Among the items that could be found at the store was this cylinder record. An assistant curator at the Alamo said soldiers probably fought near where the shop is located.
His eerie presence alludes to the unsolved mysteries that have occurred inside the antiques shop over its 14-year existence.
But Anne Earl, a vendor at Echoes from the Past, contends there is nothing strange about her life-size Davy Crockett doll.
Instead it is the occurrences behind the glass doors that Crockett guards that have caused hysteria among customers.
The antiques shop tucked away at 517 E. Houston St. closed this week.
But not before Earl had her say.
"It is haunted," said Earl, 73, laughing.
She believes the spirits of soldiers killed during the Battle of the Alamo haunt the shop because of its proximity to the hallowed battleground.
A hundred footsteps from the storefront is a ground-level inscription: "Alamo Mission Original Property Corner."
Ernesto Rodriguez, assistant curator of the Alamo, said soldiers probably fought near where the shop is.
"Part of the battle could have happened there because there were soldiers coming over the wall," Rodriguez said.
"But about ghosts, I don't know," he said, chuckling.
But it's how Earl justifies the ghost sightings and the missing objects people have reported.
One day the water just wouldn't stop running, Earl said.
Hot Water
"He (a vendor) was using the bathroom when hot water started pouring out the faucet," Earl said. "He tried to turn the water off but was unable to. A few minutes later the water stopped on its own." Earl said the shop has never had a hot water heater.
The vendor is Dave LeClaire, who has worked there six years. He was sitting a few feet away from Earl as she shared stories of the unsolved mysteries.
Earl remembers one day when a "fireball" ripped through the walls.
"Tell her about that one," said LeClaire, who, despite thinking the shop is not haunted, enjoyed the stories.
Fire Ball
"I was on the second floor with one of the vendors when I saw a ball flying in the air making sound, like frying bacon," Earl said. "The ball was red, orange, blue and white. It zoomed past me and the vendor and went through the wall."
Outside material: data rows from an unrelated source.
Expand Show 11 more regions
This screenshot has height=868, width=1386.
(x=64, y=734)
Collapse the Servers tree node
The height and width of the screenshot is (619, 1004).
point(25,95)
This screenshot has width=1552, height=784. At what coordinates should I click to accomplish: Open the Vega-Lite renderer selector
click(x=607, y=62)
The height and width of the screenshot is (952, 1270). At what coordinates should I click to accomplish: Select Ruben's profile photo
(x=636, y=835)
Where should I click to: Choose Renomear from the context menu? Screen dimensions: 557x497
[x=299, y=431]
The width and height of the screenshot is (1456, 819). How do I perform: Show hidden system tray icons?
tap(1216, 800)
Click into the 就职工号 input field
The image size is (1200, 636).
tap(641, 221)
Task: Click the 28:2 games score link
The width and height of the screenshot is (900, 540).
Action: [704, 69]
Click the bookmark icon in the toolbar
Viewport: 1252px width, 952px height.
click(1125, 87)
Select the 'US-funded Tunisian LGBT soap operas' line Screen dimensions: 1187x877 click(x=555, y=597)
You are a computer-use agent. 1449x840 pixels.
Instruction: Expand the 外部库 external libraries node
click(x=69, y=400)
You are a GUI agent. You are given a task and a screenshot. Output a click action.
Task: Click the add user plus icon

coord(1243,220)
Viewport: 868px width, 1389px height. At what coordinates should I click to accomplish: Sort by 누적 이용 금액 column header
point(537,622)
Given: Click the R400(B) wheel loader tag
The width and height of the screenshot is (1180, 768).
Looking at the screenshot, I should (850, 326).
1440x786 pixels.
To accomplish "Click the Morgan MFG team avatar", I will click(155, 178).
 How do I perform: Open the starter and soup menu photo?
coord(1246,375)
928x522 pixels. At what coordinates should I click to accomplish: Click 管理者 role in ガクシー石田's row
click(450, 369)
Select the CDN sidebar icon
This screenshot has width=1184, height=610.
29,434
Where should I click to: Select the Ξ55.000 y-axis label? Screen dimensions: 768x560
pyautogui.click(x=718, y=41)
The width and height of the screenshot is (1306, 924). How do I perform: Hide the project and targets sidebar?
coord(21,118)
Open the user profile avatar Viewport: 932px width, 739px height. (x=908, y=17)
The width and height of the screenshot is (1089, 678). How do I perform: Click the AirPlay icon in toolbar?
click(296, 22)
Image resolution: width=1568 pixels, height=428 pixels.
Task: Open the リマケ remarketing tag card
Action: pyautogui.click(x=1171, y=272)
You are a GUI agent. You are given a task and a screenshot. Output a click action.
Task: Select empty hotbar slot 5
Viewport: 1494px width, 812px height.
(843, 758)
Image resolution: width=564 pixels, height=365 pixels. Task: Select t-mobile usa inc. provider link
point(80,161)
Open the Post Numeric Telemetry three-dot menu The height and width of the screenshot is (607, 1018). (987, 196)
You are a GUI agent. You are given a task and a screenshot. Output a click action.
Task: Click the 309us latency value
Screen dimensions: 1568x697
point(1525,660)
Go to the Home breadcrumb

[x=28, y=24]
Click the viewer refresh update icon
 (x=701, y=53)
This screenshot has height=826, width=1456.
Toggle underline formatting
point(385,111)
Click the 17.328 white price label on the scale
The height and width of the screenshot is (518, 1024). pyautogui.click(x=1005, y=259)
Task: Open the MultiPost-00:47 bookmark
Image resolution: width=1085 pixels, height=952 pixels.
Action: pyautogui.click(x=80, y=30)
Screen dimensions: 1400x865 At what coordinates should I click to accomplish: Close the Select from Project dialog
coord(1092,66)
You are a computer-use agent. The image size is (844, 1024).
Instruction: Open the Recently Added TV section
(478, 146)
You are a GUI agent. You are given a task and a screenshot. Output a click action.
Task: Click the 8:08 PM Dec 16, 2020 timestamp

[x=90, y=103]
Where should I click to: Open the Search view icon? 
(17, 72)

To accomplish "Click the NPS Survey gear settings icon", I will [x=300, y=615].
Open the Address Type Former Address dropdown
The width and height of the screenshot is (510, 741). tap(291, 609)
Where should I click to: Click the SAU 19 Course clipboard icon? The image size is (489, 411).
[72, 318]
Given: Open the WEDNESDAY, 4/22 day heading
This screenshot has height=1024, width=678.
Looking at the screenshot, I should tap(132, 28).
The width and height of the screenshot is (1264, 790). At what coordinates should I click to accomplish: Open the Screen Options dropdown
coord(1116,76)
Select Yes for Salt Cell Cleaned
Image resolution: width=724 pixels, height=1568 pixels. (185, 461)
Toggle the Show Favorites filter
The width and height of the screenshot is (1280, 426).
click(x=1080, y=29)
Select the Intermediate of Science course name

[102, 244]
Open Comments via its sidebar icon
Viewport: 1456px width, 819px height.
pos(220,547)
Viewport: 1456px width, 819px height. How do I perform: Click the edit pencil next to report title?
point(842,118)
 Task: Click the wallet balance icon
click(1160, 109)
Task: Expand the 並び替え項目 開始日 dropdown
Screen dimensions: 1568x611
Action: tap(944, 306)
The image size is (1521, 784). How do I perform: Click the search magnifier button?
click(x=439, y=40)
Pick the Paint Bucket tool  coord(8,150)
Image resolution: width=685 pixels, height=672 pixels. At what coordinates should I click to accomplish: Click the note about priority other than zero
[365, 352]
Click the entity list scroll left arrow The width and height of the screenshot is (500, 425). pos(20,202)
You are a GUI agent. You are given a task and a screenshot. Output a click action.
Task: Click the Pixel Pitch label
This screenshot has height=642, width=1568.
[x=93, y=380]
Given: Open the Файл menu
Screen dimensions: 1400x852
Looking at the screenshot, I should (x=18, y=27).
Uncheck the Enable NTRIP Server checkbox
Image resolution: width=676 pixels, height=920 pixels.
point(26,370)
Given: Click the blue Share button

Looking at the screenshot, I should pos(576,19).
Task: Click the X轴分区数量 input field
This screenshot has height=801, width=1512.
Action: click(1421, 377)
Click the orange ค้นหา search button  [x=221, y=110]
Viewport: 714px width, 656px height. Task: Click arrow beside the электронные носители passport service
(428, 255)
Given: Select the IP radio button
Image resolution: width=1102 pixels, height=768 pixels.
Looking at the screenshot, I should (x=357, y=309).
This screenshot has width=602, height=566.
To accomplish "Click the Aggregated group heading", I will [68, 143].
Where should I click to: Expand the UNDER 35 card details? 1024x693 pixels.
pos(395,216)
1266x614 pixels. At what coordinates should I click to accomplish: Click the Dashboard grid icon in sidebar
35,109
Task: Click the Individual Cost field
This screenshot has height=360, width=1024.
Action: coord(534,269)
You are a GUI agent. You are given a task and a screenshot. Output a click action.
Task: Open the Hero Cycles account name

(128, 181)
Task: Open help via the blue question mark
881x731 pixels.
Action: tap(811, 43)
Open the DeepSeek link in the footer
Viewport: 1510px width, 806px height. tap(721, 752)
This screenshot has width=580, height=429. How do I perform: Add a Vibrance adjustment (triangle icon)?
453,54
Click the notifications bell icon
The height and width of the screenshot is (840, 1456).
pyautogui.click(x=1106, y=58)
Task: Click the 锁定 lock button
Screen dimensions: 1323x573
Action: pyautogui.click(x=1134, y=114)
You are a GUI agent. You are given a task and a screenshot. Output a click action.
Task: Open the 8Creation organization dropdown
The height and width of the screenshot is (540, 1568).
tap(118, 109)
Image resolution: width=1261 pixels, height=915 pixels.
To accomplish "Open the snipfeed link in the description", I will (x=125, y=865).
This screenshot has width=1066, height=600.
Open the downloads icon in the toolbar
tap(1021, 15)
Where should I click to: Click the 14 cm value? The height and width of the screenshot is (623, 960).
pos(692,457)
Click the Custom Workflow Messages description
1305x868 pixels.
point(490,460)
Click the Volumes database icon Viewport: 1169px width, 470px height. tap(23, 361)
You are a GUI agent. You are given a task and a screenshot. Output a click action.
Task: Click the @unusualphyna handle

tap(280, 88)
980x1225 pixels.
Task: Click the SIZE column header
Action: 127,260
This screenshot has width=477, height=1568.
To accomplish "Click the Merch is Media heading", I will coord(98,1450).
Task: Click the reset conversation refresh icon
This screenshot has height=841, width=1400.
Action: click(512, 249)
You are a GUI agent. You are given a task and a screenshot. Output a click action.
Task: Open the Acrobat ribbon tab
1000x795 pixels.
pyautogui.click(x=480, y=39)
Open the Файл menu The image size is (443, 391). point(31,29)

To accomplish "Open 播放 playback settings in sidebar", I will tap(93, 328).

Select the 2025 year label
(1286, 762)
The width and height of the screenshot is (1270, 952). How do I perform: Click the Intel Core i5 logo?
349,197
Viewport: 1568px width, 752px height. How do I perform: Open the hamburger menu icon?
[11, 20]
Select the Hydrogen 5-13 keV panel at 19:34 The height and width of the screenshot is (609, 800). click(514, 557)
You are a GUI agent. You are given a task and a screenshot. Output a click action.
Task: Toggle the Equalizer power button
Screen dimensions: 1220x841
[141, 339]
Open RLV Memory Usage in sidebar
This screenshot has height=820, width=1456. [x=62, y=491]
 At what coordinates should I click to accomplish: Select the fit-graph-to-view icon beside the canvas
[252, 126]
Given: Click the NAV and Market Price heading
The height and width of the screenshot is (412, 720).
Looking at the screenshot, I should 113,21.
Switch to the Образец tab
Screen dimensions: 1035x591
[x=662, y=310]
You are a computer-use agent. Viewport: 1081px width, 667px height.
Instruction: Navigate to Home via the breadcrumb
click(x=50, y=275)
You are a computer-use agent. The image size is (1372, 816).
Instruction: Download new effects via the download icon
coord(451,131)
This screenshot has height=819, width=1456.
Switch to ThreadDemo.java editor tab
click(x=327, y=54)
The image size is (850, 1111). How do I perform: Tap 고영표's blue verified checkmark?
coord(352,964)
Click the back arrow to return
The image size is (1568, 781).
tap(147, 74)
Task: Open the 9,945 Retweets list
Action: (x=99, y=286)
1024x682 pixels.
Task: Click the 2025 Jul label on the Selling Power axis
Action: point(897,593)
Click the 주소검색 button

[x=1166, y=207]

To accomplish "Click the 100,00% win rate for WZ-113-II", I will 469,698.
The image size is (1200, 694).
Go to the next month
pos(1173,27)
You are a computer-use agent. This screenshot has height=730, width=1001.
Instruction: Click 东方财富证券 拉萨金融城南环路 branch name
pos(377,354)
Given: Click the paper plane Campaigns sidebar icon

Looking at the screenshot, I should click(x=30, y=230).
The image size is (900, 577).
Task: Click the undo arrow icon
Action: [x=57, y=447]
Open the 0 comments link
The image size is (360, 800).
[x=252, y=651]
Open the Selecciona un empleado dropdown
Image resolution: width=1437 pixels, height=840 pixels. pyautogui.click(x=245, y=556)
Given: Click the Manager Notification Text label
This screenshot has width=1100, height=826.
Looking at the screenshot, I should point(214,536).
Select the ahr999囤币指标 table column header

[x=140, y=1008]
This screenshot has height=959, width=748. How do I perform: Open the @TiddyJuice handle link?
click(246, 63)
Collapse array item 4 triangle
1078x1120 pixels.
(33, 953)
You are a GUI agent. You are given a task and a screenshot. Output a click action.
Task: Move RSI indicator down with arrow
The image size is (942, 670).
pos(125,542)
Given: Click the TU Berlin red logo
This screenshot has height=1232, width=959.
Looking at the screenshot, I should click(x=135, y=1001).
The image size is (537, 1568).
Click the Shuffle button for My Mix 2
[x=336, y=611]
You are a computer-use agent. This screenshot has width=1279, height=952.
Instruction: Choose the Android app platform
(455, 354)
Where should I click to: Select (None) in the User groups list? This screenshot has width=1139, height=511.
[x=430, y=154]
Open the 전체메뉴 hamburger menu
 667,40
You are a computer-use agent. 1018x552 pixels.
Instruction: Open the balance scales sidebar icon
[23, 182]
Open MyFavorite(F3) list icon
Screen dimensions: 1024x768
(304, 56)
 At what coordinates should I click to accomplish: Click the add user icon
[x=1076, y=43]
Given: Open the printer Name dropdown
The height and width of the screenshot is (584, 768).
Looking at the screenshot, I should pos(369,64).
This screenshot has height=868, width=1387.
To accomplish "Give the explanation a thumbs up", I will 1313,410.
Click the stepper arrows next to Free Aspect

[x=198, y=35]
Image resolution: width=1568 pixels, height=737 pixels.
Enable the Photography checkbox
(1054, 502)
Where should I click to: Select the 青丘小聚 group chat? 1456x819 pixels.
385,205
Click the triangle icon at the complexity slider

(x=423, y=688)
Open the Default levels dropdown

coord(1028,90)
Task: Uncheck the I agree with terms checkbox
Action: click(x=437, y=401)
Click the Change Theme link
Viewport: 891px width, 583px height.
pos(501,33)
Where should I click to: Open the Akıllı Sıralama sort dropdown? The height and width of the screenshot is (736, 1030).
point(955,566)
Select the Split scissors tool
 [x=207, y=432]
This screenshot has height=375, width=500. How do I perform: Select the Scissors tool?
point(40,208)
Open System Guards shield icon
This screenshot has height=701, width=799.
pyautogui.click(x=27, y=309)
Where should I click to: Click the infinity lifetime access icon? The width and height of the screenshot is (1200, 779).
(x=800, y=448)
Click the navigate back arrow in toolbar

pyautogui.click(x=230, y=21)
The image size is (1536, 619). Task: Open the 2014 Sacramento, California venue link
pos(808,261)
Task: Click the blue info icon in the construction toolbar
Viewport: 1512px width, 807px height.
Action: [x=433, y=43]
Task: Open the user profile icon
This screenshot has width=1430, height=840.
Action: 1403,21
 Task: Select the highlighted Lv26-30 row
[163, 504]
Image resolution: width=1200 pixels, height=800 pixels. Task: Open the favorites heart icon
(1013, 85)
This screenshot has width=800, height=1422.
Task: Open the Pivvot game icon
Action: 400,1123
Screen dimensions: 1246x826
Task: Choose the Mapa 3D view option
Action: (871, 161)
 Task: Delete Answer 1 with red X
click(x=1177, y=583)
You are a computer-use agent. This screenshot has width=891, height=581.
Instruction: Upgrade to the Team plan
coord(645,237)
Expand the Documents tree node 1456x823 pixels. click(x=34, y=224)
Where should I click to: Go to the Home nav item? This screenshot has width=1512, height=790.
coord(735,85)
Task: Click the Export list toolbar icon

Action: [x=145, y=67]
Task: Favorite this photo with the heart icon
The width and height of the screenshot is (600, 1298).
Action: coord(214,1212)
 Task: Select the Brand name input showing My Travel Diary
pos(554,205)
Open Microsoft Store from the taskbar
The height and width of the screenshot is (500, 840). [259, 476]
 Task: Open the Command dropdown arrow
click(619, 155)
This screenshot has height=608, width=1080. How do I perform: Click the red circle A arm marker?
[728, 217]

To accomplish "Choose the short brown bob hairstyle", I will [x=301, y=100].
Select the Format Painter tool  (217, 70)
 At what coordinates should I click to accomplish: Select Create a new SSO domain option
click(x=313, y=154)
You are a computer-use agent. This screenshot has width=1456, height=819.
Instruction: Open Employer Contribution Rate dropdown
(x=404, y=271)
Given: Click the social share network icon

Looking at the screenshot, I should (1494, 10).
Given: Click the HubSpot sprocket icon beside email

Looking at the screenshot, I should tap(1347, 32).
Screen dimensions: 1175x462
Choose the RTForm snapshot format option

It left no mark, Earl said.
The Mysterious Shoulder Tapping
"A woman who was shopping with her husband felt someone tap her on the shoulder," Earl said. "She assumed it was her husband, but when she turned around he was on the opposite side of the room."
They were the only two shoppers on the second floor. The next year when the couple returned the woman refused to go inside, claiming the shop was "haunted."
While Earl recounted the mysterious occurrences, LeClaire, 57, made a hand signal behind her head suggesting she had been drinking an alcoholic beverage.
Ghost of Elvis
"One summer I had a teenage boy work for me," Earl said. "He usually moved very slowly, except for one particular day. I told him to take a box upstairs. A few seconds later he was back and he looked scared."
He told her he saw a man upstairs in the dark. The worker told Earl he believed the figure he saw was Elvis Presley's ghost.
Earl said there were other reports from vendors about missing items suddenly returning a month later, but "these are the only ones people told me about."
"I guess others just left the building without saying anything."